Lorsqu’elle a ouvert les yeux, elle dit avoir été choquée de voir un autre passager, en train d’uriner sur elle.

J’étais choquée et j’ai même vu le sexe de l’homme. J’ai pressé la sonnette pour demander assistance. Une hôtesse est venue. Je lui ai raconté ce qui s’est passé. Mais celle-ci n’a pas réagi. Je me sentais sans défense.

Elle déplore l’attitude du personnel navigant à la suite de sa plainte. Ce n’est que plus tard que l’hôtesse de l’air lui a apporté des lingettes et qu’elle a été autorisée à changer de siège. Elle déplore le fait que le personnel navigant ne lui ait pas proposé des vêtements de rechange. En outre, une fois à Paris, elle a du prendre un vol pour Montréal avec les mêmes vêtements. Elle demande réparation et estime une proposition de compensation de 300 euros de la société Air France Ltd “insuffisante”.

L’affaire a été appelée, le mercredi 6 février 2019, devant la Deputy Master and Registrar de la Cour suprême, Ratna Seetohul-Toolsee. Les deux avocats représentant la passagère ont soumis une demande pour se retirer de l’affaire. Cela, à la suite d’allégations “frivoles” portées contre eux par leur cliente. Ils disent être “professionnellement embarrassés”. L’affaire a été ajournée. Le temps pour la jeune femme de retenir les services d’un autre avocat.
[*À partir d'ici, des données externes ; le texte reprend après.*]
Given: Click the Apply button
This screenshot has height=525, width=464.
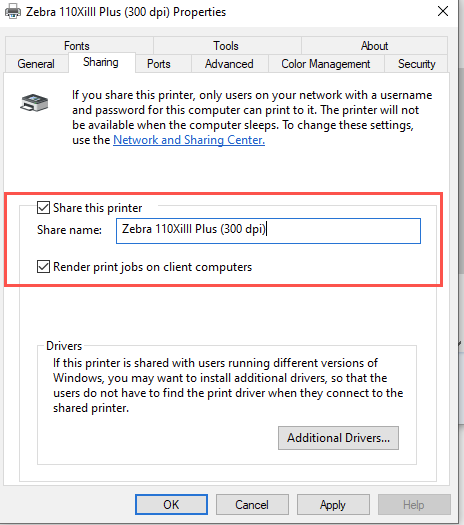Looking at the screenshot, I should [x=333, y=505].
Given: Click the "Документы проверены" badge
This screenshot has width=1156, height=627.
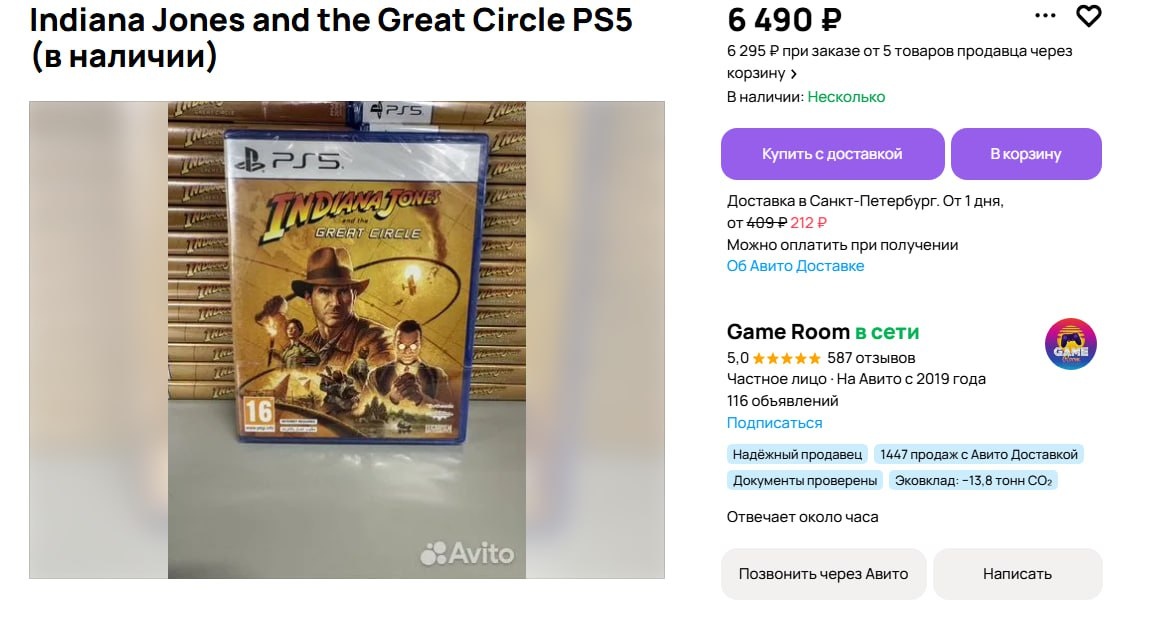Looking at the screenshot, I should pos(805,480).
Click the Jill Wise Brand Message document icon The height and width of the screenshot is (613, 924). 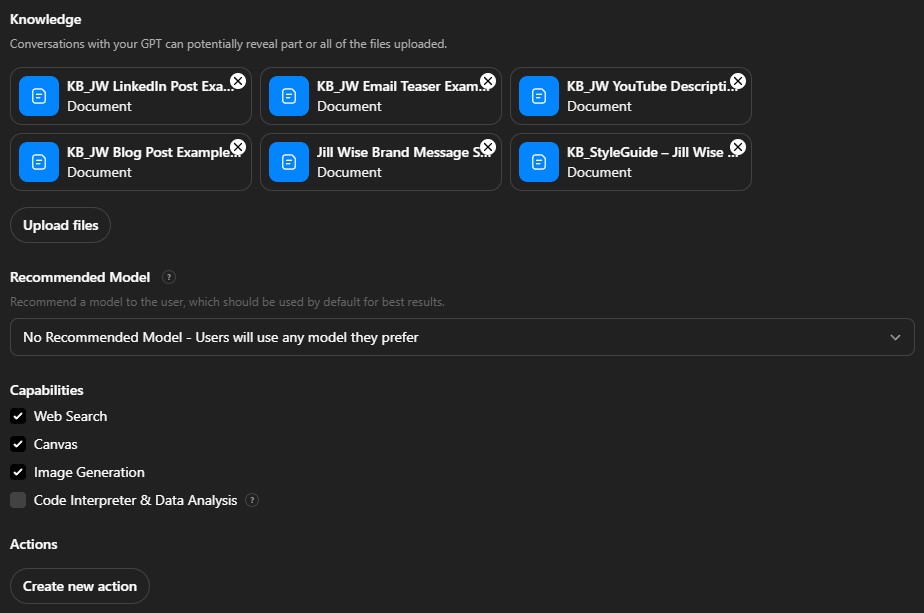pos(289,162)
Elle ajoute dans sa plainte :

Lorsque l’avion a atterri à l’aéroport Charles-de-Gaulle, en France, une des hôtesses de l’air est venue simplement dire que le passager était apparemment en état d’ébriété et n’était pas au courant de ses actes.

Elle dit avoir été “sidérée et humiliée”. Après dix heures de voyage, dit-elle, elle a du enduré un autre vol de plus de huit heures pour Montréal dans les mêmes vêtements trempés d’urine. D’ou sa décision de demander réparation.